My dear friends,
As we prepare to celebrate Easter once again, I would like to suggest, for your thoughts and reflection, two of the many things that I believe are massively important about Easter. I have spoken in different contexts about these many times before, but I do apologise for doing so again.
The first is that we take Easter seriously as a real moment in real history. No, we don’t know the precise physical or medical details of what happened on that first Easter Day, but we do know that it was something so astonishing, so dramatic and so objectively certain, that the disciples spent the remainder of their earthly lives risking everything – even their lives - in order to tell others that Christ was truly risen from the dead. The very fact that the disciples who witnessed the resurrection did not manufacture a story that, superficially, was watertight in every respect is in fact a strong indication of its basis in historical reality. As twenty-first century disciples we should never be reluctant to proclaim that Easter was something real. Easter is not just a metaphor for good defeating evil, or for people coming to an understanding of the real meaning of Jesus’s life and death for the first time. It was told in the Gospels as a real event. As twenty-first century Christian disciples, we do not need to behave as though any belief in the resurrection of Christ is somehow intellectually substandard.

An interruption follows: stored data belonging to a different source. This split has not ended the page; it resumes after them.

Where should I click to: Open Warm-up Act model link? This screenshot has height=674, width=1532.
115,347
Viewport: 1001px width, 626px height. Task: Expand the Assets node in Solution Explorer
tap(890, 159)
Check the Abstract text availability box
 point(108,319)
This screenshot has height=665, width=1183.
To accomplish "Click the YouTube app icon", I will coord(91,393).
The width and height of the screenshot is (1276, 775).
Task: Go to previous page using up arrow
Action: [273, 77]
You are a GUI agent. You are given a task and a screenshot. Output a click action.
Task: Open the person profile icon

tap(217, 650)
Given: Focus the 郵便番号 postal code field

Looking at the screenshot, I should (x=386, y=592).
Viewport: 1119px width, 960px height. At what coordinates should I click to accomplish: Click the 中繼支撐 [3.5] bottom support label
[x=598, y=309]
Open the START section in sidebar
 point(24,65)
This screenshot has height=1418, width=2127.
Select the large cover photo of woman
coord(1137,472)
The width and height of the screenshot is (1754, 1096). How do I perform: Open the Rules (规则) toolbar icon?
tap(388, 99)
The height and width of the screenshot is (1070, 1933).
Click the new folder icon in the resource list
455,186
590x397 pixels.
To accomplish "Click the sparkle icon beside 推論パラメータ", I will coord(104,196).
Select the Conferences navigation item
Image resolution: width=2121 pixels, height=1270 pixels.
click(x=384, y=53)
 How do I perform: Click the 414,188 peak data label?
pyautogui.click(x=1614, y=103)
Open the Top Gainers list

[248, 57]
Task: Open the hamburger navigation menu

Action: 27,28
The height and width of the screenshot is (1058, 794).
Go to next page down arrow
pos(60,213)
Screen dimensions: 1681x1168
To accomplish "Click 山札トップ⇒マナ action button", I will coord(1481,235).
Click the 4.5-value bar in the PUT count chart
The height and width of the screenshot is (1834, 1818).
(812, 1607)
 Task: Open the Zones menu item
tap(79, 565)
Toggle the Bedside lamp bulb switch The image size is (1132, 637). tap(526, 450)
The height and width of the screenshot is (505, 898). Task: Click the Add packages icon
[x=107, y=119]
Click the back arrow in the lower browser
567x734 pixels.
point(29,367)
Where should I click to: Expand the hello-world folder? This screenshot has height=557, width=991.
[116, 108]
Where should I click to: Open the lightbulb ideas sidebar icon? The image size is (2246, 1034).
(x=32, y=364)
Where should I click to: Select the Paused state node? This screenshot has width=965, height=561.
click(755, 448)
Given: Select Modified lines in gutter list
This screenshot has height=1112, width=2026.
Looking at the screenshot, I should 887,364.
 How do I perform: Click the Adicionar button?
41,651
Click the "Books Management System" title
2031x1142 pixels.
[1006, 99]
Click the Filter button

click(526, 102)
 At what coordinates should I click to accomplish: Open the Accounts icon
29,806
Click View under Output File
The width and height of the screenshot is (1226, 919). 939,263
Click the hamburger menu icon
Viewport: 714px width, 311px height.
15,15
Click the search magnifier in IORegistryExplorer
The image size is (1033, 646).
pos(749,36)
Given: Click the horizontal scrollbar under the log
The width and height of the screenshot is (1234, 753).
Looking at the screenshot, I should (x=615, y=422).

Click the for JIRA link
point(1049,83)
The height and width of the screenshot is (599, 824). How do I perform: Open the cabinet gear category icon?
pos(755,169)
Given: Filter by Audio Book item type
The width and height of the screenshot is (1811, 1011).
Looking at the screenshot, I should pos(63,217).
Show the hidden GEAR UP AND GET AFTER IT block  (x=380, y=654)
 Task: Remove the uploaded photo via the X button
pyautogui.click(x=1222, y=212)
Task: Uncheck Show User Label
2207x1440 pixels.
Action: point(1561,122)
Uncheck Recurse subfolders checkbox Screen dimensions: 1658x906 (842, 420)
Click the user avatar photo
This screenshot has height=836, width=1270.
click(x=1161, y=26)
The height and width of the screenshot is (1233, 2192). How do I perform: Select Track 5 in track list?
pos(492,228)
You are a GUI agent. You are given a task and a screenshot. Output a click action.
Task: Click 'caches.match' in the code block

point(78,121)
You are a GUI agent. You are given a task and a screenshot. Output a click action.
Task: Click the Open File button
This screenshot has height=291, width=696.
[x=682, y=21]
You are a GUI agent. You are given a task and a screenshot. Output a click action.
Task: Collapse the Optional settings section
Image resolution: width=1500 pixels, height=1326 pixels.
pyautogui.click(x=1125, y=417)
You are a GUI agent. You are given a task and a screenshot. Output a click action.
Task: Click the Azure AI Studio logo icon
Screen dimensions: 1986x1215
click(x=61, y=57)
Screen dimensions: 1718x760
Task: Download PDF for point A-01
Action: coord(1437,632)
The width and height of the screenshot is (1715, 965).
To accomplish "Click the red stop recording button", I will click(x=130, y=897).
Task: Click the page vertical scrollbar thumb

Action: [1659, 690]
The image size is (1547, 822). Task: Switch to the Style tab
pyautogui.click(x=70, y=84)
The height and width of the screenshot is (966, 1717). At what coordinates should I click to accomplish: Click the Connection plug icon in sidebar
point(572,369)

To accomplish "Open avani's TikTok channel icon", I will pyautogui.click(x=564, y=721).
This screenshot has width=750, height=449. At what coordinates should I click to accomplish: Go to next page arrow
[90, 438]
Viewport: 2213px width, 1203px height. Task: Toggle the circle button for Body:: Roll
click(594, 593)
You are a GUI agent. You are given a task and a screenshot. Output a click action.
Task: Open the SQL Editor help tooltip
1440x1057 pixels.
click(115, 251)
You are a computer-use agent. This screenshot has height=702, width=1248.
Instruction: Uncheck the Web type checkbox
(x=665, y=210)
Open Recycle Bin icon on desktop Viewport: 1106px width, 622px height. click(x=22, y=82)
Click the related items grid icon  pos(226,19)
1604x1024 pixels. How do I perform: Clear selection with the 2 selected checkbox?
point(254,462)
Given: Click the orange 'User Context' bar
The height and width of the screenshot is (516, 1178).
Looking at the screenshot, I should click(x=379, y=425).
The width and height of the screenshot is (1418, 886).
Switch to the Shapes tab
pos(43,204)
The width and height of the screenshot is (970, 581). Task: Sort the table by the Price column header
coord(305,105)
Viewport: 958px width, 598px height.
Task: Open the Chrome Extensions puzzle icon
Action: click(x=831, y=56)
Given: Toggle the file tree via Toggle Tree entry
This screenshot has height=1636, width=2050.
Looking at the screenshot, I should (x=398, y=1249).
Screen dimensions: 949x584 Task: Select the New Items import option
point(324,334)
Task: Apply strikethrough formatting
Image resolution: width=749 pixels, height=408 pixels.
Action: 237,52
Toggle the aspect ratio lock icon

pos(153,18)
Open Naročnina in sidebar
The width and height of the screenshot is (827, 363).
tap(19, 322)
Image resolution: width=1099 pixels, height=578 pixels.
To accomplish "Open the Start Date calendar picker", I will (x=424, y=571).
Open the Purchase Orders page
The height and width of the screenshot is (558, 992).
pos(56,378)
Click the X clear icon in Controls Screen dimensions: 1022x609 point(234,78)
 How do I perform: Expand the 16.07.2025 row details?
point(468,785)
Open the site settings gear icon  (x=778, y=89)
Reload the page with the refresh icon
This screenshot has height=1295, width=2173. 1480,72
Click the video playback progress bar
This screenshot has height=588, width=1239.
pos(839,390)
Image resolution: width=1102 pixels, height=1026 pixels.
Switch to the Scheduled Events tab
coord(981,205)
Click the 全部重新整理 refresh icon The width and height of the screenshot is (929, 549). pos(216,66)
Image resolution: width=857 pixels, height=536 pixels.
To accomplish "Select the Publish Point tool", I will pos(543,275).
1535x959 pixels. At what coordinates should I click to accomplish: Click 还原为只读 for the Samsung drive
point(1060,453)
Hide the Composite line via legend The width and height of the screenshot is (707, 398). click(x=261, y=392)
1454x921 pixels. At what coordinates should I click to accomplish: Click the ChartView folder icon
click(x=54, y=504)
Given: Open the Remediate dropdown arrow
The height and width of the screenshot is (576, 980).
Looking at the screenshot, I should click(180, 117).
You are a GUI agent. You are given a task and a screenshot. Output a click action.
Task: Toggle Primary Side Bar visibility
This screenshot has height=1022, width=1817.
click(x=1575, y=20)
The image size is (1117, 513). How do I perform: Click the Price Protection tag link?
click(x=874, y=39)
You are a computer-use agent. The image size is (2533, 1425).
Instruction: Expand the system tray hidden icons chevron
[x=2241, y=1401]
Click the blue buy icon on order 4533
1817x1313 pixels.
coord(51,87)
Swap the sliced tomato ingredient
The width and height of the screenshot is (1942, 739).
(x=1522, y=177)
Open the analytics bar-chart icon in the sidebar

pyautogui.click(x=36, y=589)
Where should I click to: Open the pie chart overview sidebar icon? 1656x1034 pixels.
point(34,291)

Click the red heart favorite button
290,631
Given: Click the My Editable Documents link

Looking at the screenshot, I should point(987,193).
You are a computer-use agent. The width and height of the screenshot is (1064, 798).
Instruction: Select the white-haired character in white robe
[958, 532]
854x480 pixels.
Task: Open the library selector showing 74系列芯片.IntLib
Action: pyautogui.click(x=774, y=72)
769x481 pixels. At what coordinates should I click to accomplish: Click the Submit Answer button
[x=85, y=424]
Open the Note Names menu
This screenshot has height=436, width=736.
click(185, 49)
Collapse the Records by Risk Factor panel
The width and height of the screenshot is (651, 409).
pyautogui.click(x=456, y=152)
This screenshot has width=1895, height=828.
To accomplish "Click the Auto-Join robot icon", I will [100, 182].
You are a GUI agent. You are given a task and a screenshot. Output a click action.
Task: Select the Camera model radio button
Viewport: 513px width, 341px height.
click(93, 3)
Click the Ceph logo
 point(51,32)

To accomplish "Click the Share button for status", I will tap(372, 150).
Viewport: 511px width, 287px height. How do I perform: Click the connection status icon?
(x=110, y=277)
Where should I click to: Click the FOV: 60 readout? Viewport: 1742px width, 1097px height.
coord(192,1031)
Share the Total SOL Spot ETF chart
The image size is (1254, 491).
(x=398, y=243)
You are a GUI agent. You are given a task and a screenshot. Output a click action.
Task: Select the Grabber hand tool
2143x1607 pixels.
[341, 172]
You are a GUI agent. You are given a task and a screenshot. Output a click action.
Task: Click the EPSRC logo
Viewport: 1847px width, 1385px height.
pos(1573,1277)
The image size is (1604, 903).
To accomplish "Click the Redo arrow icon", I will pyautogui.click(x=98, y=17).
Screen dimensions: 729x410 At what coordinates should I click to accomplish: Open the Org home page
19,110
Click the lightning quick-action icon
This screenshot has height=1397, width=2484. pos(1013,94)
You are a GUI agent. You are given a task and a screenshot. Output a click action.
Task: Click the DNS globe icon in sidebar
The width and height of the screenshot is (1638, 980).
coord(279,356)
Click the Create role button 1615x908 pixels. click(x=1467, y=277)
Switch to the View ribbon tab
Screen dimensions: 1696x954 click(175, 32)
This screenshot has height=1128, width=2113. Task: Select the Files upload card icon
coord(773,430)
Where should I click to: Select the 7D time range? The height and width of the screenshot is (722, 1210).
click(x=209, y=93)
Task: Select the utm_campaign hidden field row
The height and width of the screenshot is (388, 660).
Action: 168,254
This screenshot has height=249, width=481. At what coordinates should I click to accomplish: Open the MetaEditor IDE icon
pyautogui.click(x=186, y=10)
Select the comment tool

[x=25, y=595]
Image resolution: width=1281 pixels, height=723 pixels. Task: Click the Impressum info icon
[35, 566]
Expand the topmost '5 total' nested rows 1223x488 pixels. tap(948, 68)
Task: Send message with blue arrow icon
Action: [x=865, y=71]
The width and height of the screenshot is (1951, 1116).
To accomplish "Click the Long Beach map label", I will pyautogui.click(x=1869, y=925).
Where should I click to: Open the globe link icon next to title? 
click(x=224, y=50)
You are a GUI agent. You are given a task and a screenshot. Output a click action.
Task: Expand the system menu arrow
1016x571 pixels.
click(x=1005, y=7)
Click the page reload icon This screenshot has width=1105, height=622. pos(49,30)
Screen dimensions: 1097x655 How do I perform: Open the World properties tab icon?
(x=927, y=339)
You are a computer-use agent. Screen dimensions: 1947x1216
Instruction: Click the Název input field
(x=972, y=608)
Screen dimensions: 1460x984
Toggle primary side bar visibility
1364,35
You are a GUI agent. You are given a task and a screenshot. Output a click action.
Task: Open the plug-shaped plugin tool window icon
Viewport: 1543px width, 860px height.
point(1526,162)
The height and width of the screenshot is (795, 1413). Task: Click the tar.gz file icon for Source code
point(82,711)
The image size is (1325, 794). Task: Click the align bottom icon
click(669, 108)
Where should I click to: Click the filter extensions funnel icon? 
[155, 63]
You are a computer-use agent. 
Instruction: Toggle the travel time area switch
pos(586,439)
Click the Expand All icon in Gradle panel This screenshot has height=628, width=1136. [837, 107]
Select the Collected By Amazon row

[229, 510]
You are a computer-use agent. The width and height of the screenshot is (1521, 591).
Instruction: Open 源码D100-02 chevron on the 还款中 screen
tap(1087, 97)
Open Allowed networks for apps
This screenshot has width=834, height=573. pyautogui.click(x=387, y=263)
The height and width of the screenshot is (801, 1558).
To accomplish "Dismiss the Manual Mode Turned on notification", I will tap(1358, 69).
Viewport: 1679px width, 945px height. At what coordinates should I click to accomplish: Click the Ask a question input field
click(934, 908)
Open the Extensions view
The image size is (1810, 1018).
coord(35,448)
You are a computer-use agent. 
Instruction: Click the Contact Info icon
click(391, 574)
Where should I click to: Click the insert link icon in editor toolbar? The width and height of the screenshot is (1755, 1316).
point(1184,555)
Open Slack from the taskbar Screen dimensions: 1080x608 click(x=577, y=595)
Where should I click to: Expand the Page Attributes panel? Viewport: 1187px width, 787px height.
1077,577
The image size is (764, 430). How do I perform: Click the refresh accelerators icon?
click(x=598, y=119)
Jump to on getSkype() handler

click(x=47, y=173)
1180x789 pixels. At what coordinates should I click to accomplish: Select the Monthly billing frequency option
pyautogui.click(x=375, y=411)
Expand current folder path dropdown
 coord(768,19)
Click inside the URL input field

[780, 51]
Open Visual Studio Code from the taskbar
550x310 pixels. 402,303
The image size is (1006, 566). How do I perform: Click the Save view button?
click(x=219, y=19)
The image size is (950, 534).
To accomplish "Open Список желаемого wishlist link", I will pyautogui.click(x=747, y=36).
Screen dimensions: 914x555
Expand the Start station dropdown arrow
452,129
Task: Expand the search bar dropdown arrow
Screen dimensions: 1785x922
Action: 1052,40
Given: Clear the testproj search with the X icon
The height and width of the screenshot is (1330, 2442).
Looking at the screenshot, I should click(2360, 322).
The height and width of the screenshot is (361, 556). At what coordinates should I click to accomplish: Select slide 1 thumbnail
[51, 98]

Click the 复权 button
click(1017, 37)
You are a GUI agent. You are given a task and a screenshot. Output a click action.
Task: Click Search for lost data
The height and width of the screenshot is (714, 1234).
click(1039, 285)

Secondly we have also to accept the significance of the resurrection of Christ. That Christ is risen means that all that he preached on earth is given its ultimate vindication. We are to live life each day in the light of the conviction that human vanity, ambition, narcissism, selfishness and greed are ultimate follies. We are judged by Christ each day (and will be judged by Christ at the end of our lives) not by what we possess in earthly terms, but by what we give and what we do with the gifts we have been given, be they great or small. Easter Day turns upside down every purely human aspiration and every human fear.
Walking in the light of Easter is not the fantasy of wish-fulfilment. It is radical and it is disquieting, and it is also utterly free from fear.
Christ is risen, he is risen indeed!